Patients and methods: In this retrospective cohort study, we analyzed data from 1,501 patients treated with a single ESWL session at a single institution (2022-2024). Six ML algorithms were trained on 75% of the data (n=1,125), with performance evaluated on a hold-out test set (n=376). Techniques to manage significant class imbalance were employed. Model interpretability was achieved using SHapley Additive exPlanations (SHAP).
Results: The extreme gradient boosting (XGBoost) model demonstrated the best discriminative performance, with an area under the receiver operating characteristic curve (ROC-AUC) of 0.723 (95% CI: 0.662-0.784). However, a critical trade-off was observed: the model exhibited high specificity (95.2%) but low sensitivity (35.4%), meaning it identified most successes but missed nearly two-thirds of treatment failures. Stone density and size were the most influential predictors, and SHAP analysis provided clinically plausible, individualized explanations for predictions.
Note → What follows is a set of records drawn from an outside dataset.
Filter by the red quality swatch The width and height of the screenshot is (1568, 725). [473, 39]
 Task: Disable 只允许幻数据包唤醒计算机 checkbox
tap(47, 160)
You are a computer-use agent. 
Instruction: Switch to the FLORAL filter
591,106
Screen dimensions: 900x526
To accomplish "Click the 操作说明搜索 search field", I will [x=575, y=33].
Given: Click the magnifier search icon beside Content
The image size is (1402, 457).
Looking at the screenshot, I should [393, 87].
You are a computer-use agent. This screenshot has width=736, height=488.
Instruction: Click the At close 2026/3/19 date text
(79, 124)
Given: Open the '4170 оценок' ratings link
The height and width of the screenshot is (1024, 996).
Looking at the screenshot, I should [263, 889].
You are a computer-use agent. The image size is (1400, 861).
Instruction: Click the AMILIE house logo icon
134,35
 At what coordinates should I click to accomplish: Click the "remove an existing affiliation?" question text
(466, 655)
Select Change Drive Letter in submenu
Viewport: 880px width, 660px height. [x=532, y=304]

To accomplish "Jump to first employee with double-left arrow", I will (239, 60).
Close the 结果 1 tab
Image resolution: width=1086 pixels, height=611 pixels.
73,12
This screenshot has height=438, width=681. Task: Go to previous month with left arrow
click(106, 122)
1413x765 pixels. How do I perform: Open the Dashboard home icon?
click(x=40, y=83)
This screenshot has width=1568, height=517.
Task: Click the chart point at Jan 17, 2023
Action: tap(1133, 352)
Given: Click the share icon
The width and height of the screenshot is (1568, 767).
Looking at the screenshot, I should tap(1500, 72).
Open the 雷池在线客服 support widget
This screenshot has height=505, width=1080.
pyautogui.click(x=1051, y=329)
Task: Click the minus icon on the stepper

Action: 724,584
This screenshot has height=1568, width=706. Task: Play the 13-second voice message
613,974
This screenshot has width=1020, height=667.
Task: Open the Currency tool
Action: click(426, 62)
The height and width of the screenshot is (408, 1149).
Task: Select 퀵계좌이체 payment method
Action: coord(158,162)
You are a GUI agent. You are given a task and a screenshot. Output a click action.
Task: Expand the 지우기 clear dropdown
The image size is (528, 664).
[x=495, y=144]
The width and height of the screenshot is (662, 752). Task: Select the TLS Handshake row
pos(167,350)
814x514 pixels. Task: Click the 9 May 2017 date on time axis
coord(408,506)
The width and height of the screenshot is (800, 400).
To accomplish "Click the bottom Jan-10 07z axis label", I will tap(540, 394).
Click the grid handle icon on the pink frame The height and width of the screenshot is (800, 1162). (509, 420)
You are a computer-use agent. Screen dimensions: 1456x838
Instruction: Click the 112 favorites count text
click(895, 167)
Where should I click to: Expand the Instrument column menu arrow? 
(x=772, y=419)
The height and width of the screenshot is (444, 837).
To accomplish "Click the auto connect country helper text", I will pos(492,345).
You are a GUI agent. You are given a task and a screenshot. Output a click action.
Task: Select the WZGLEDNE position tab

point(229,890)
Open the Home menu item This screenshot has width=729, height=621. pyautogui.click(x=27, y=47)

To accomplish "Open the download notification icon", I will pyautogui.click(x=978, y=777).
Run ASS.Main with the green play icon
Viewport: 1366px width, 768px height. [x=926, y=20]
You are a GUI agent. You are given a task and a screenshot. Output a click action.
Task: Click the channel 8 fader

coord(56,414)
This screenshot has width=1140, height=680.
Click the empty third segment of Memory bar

Conclusions: We present a transparent, interpretable ML framework for ESWL outcome prediction. While the model aligns with clinical reasoning and offers a foundation for trustworthy artificial intelligence, its current low sensitivity limits immediate standalone clinical utility for ruling out ESWL failure. The framework highlights the imperative for future work to improve sensitivity through richer datasets and prospective validation before integration into clinical pathways.